_Required work_: Please arrange the lines of these rows as a JSON list of strings, one string per line and no blank lines, starting with the line containing "This screenshot has width=1321, height=696." and continuing through the line containing "Filter Tags is".

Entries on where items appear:
....................
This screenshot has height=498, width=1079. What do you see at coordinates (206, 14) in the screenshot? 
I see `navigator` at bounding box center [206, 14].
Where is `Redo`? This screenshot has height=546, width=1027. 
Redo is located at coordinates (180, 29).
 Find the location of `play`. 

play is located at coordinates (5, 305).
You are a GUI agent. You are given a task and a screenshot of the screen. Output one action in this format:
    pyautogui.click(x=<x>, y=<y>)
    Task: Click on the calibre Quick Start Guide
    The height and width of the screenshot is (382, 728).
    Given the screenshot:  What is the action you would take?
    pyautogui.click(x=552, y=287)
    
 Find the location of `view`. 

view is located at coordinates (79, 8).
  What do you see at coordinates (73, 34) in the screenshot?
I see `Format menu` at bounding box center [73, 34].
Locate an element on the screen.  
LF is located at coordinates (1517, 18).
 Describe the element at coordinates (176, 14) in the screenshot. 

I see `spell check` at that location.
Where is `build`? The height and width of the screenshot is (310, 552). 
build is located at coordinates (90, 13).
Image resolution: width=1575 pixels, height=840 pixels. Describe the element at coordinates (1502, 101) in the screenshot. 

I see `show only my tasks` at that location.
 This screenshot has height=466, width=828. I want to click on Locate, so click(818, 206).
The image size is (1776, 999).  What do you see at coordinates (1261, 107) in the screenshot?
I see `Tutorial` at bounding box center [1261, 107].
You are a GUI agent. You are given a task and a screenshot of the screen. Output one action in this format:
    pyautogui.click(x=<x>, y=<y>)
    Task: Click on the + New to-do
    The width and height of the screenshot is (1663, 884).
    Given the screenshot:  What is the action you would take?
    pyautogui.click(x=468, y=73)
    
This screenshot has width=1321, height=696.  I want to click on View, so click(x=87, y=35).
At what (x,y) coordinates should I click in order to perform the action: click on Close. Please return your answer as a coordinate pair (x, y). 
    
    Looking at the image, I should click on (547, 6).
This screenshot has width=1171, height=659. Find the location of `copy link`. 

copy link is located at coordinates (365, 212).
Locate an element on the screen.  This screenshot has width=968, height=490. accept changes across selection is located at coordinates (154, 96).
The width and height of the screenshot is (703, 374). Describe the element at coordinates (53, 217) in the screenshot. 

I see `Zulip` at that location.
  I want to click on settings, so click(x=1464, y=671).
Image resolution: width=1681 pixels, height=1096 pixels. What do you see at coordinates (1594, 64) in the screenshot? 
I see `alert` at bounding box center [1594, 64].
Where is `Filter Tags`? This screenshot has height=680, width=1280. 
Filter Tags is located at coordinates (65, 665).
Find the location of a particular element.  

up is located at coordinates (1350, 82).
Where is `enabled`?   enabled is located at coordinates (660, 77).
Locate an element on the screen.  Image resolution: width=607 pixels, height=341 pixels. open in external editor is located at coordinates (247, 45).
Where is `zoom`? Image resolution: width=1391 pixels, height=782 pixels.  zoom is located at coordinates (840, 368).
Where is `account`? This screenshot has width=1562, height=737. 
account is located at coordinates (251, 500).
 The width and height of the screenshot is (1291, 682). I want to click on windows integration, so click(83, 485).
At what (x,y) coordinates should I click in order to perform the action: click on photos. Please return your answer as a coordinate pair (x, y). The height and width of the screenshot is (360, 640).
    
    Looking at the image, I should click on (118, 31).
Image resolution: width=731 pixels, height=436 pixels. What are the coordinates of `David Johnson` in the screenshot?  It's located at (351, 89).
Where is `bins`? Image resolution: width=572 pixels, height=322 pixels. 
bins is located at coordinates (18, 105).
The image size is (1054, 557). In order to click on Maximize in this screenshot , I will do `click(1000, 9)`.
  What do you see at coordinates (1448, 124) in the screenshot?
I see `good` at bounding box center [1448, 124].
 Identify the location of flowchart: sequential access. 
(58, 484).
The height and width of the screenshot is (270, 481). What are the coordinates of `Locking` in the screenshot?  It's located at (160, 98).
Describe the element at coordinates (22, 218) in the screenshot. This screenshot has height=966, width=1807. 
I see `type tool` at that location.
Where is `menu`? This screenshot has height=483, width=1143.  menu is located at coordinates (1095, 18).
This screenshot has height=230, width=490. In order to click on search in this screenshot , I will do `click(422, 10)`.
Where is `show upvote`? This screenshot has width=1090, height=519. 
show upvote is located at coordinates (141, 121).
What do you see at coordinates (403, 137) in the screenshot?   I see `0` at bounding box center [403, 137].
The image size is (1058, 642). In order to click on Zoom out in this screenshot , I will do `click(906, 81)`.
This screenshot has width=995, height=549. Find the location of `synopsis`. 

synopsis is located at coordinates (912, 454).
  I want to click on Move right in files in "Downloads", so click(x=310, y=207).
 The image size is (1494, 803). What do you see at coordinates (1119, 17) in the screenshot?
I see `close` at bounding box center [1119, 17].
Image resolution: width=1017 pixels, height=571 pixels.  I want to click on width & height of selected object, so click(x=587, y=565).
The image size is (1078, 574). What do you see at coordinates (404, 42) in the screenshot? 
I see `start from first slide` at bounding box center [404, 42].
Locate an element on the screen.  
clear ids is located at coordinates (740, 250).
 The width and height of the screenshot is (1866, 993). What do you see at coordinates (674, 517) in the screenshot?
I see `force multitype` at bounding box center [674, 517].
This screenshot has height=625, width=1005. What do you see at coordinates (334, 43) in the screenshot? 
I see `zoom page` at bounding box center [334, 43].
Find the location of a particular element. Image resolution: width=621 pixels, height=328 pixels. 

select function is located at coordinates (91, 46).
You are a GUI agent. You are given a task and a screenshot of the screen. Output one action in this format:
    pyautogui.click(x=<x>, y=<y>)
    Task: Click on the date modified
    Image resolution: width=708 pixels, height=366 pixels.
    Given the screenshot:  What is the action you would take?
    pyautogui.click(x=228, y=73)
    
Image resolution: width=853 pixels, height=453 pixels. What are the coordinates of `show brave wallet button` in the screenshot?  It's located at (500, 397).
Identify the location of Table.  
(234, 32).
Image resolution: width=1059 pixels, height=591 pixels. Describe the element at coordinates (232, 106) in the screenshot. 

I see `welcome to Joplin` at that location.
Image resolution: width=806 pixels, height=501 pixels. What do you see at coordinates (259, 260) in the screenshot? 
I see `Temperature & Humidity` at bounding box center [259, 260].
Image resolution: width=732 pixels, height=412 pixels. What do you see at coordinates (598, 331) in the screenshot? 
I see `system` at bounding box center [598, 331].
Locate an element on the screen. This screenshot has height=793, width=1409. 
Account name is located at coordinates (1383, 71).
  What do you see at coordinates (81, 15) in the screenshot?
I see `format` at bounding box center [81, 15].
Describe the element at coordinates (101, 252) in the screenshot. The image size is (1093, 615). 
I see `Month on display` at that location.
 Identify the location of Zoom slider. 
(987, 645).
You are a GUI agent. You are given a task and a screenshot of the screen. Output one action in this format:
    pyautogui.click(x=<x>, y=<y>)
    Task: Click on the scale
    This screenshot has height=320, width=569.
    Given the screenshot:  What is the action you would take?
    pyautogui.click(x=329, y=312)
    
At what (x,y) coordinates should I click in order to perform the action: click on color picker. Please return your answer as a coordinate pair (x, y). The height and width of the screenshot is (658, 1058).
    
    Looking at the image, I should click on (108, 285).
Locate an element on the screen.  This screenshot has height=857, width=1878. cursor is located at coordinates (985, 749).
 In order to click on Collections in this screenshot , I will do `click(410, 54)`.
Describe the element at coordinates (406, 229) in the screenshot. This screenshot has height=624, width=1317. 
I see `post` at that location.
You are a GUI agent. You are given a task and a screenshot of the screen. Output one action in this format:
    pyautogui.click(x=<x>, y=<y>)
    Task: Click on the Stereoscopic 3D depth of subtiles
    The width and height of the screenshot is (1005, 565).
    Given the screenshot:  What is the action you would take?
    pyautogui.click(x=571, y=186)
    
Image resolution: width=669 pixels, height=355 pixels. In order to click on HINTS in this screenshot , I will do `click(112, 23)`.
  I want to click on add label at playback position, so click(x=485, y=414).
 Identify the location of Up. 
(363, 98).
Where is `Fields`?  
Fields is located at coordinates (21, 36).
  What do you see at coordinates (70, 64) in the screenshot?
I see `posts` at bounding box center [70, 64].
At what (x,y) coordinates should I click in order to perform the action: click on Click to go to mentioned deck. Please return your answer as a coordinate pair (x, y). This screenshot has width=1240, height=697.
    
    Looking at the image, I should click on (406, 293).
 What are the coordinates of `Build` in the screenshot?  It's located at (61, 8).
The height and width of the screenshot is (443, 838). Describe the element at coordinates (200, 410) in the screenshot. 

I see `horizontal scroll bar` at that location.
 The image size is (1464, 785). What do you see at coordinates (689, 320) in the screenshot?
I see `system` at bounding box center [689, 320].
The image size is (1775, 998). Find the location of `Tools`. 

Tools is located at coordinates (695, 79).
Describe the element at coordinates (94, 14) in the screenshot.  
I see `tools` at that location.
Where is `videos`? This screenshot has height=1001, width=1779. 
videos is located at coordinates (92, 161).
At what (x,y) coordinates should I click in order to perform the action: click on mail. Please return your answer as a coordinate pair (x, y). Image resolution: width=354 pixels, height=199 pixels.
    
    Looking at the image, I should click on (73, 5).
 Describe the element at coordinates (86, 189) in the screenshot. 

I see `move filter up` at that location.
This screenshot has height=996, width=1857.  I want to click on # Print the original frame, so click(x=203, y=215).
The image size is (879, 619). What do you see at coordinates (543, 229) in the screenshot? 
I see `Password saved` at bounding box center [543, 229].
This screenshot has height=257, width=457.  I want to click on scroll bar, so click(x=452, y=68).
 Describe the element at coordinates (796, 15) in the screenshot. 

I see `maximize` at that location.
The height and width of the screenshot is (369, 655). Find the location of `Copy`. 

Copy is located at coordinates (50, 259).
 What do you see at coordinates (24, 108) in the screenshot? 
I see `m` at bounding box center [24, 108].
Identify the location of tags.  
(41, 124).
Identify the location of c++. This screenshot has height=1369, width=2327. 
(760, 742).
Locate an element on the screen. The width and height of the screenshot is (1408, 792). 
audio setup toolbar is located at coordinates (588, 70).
....................
_Correct answer_:
[
  "This screenshot has width=1321, height=696.  I want to click on View, so click(x=87, y=35).",
  "At what (x,y) coordinates should I click in order to perform the action: click on Close. Please return your answer as a coordinate pair (x, y). ",
  "    Looking at the image, I should click on (547, 6).",
  "This screenshot has width=1171, height=659. Find the location of `copy link`. ",
  "copy link is located at coordinates (365, 212).",
  "Locate an element on the screen.  This screenshot has width=968, height=490. accept changes across selection is located at coordinates (154, 96).",
  "The width and height of the screenshot is (703, 374). Describe the element at coordinates (53, 217) in the screenshot. ",
  "I see `Zulip` at that location.",
  "  I want to click on settings, so click(x=1464, y=671).",
  "Image resolution: width=1681 pixels, height=1096 pixels. What do you see at coordinates (1594, 64) in the screenshot? ",
  "I see `alert` at bounding box center [1594, 64].",
  "Where is `Filter Tags`? This screenshot has height=680, width=1280. ",
  "Filter Tags is located at coordinates (65, 665)."
]